## ABOUT THIS EXERCISE
From the entries below, return only the lines starting at the one that contains "This screenshot has width=672, height=529." and ending at the one that contains "Increase the Vertical padding value", exactly as they stand.

## MATERIAL TO PROCESS
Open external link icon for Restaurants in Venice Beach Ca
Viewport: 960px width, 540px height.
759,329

--

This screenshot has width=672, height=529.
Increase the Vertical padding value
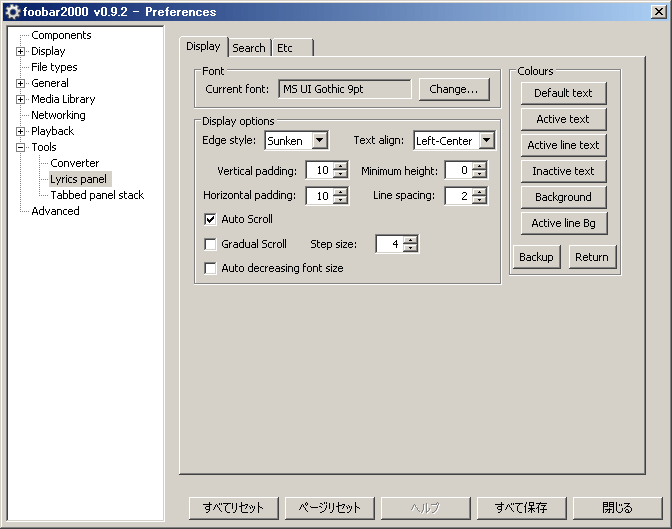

---

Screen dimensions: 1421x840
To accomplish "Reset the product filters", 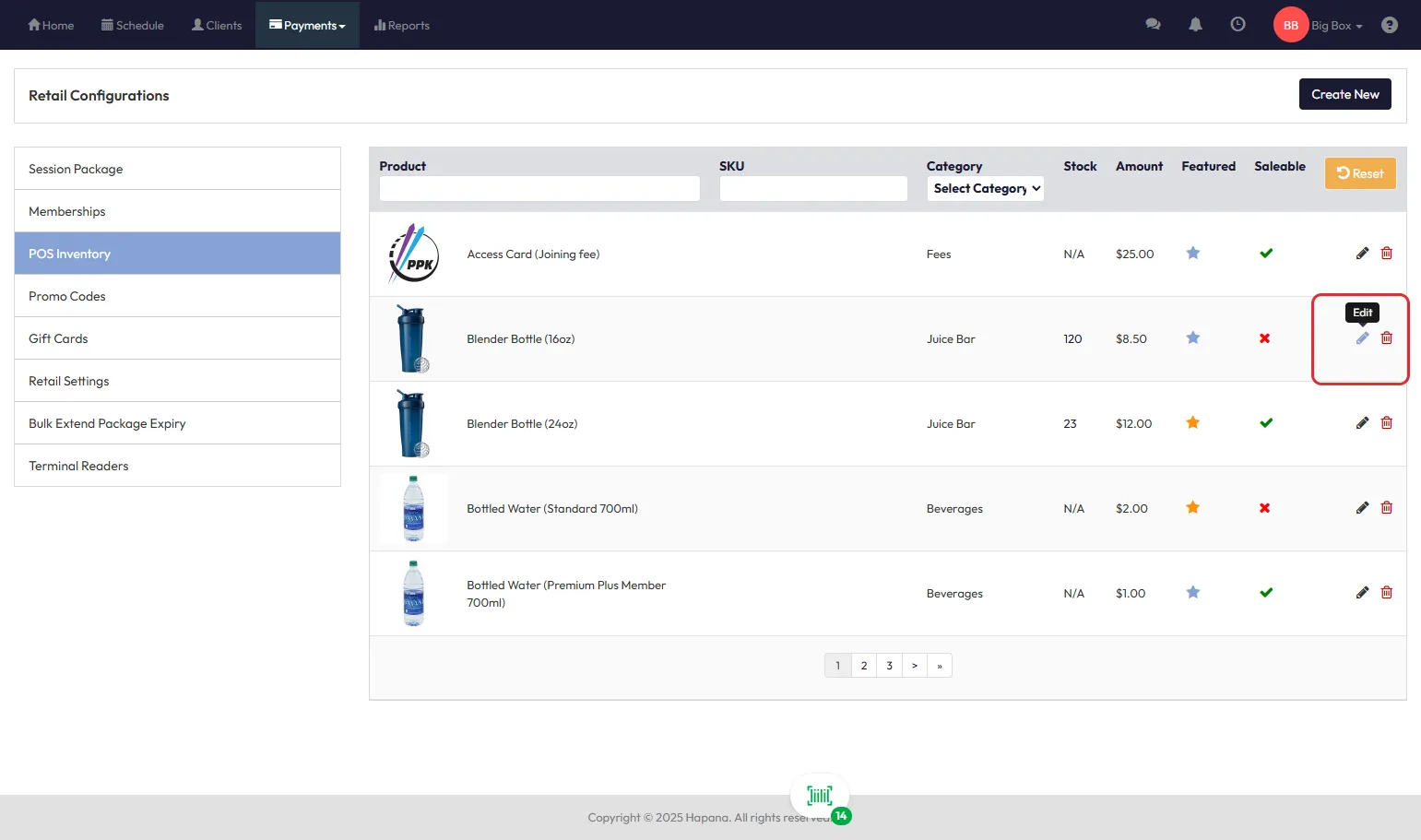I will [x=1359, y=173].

## OUTPUT BELOW
This screenshot has width=672, height=529.
Increase the Vertical padding value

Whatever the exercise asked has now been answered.